Berdasarkan tanda dan gejala klinis saja, TB oral tidak dapat dibedakan dari beberapa kondisi
lainnya. Ulkus indurasi kronis harus mendorong dokter untuk pertimbangkan sifilis primer dan
manifestasi oral deep penyakit jamur. Proses tidak menular yang seharusnya dipertimbangkan
secara klinis adalah reaksi benda asing, sarkoidosis, penyakit Crohn, granulomatosis orofasial,
skuamosa karsinoma sel, dan ulkus traumatik kronis. Aph thae mayor mungkin termasuk,
meskipun riwayat kekambuhan penyakit harus membantu memisahkan kondisi ini dari yang lain.

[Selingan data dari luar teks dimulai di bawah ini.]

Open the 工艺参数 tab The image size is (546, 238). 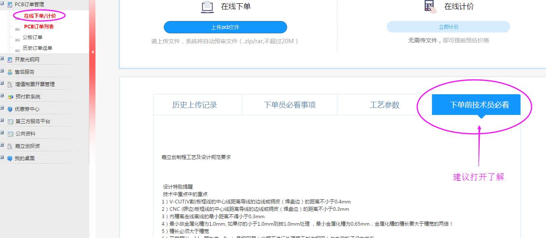click(384, 105)
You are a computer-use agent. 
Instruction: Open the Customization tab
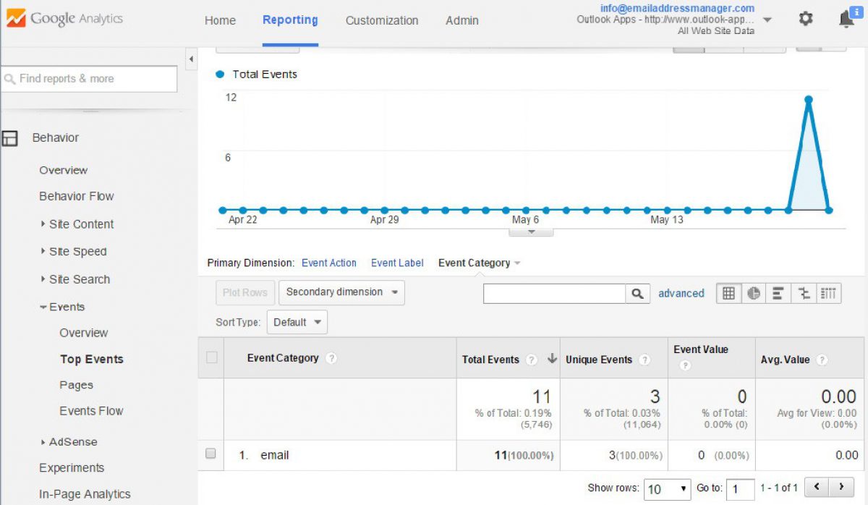tap(382, 20)
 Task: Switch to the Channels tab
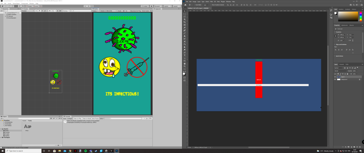[x=342, y=64]
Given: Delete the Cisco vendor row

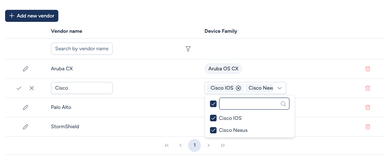Looking at the screenshot, I should point(368,88).
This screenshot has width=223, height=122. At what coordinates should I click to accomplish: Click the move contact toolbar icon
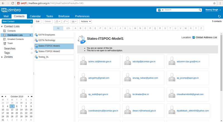pyautogui.click(x=57, y=22)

Pada sekitar setengah kasus, diagnosis atau oral manifestasi TB mulut telah menyebabkan
diagnosis infeksi sistemik yang tidak terdiagnosis. Jarang, karsinoma mungkin hidup
berdampingan di lokasi lesi yang sama.

Treatmen

Obat lini pertama yang mungkin digunakan untuk pengobatan TB termasuk isoniazid, rifampisin,
pirazinamid, dan etambutol. Kombinasi obat sering digunakan dalam 6-, 9-, atau 12 bulan
rejimen pengobatan, yang dapat dilanjutkan selama 2 tahun. Streptomisin jarang digunakan
untuk pengobatan lini pertama kecuali pada kasus yang resisten terhadap banyak obat. Lesi
mulut diharapkan untuk menyelesaikan dengan pengobatan penyakit sistemik pasien. Sayangnya,
infeksi dengan organisme multidrug-resistant adalah masalah klinis serius yang tampaknya
meningkat. Pengembangan dan pengujian kelas obat baru diperlukan untuk memenuhi tantangan
organisme yang resisten. Pasien yang berubah dari kulit negatif menjadi positif respon tes dapat
mengambil manfaat dari kemoterapi profilaksis, biasanya menggunakan isoniazid selama 1
tahun. Keputusan ini tergantung pada faktor risiko yang terlibat, seperti usia dan status
kekebalan, dan pada pendapat dokter yang merawat. Vaksin Bacille Calmette-Guérin (BCG)
efektif dalam mengendalikan TB masa kanak-kanak, tetapi kehilangan kemanjuran di masa
dewasa. Vaksin baru yang sedang diselidiki menawarkan harapan untuk populasi berisiko.